▸ WHAT TO DO:
**1)** Transcribe the part of the interview excerpt that begins at the words "Erika: Different, probably" and stops after "that unique strength.".
**2)** Render this question from the interview excerpt in Spanish: "How would the two people you influenced most describe you and your impact on them?"
**3)** Answer these questions from the interview excerpt:
(a) What three things does Erika say she stands for?
(b) Roughly how many people managers does she estimate she has worked with, and over what span of years?
(c) What do some clients from 15 years ago still send her?

▸ GIVEN PASSAGE:
————

Simon: What do you stand for and what do you not stand for?

Erika: When I ask my clients to compare my self-perception and what definitely came back and what is true is I stand for clarity straight talk and also quality. So, for me it's important to really talk about what's beneath the surface, so I'm not good as a polishing the surface I'm really the person who wants to dig deeper who wants to make a difference because it doesn't make sense if we just continue with what is already there if it's not working.

Simon: How would the two people you influenced most describe you and your impact on them?

Erika: I don't know who are the two people; I guess that I've influenced the lot of people in the past, I counted recently and I think I had the pleasure I have to say to work with probably 15,000 people managers throughout the world in the past 20 years. So, I don't know whom I influenced the most, what I see nowadays and this is what I really enjoy about my job as I work I teach for example at the Technical University or of the university for business administration and to work with executives, and for me it's the diversity of the people I can work with and I can maybe inspire and empower. I mean there’re clients they attended sessions or I worked with them 15 years ago and they still send me Christmas cards with content where to tell me what happened throughout the year and also what of the things they learned 10years ago is still influencing their behavior, and this is very touching.

Simon: And how do they described the impact you had?

Erika: Different, probably on one side it's that I really helped them to become clearer about their own strength and the impact and difference they can make but also to encourage them to stay true to themselves. So, it's not about, you know, very often we think we have to act especially managers in a specific way to be part of the successful club, and they're losing their own strength and power. So, my goal is always to bring them back home to who they truly are so to kind of come back or experience once again their own unique strengths and then act out of that unique strength.

Simon: So, when someone decides for your offerings, what do they really buy? what is it that they get that is not the product or the service but?

————

▸ INFORMATION PROVIDED:

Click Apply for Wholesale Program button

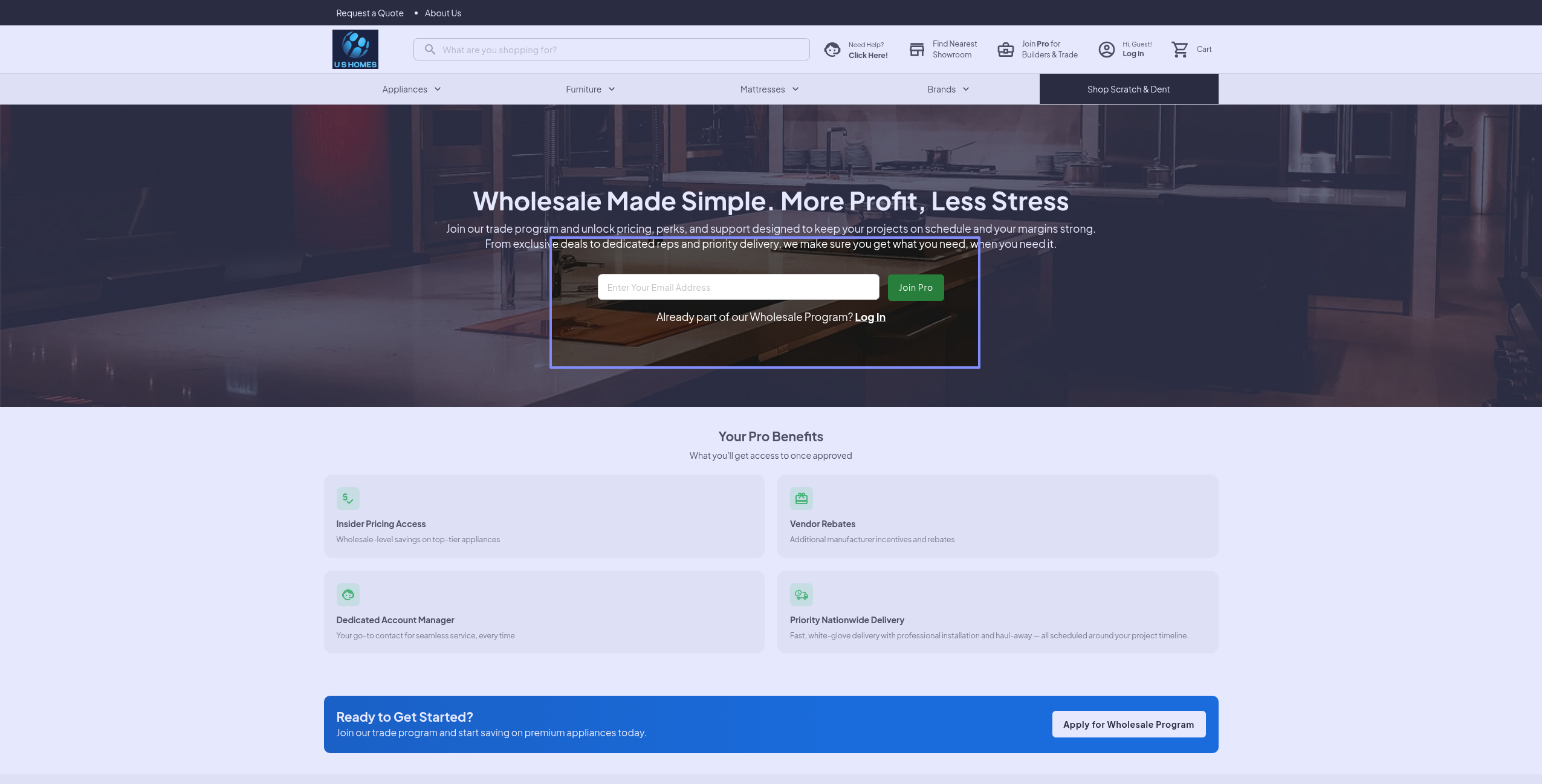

————

▸ ANSWERS FOR THE EXERCISE:
**1)**
Erika: Different, probably on one side it's that I really helped them to become clearer about their own strength and the impact and difference they can make but also to encourage them to stay true to themselves. So, it's not about, you know, very often we think we have to act especially managers in a specific way to be part of the successful club, and they're losing their own strength and power. So, my goal is always to bring them back home to who they truly are so to kind of come back or experience once again their own unique strengths and then act out of that unique strength.

**2)** ¿Cómo te describirían a ti y tu impacto en ellas las dos personas en las que más influiste?

**3)**
(a) Clarity, straight talk, and quality.
(b) Probably 15,000 people managers, over the past 20 years.
(c) Christmas cards.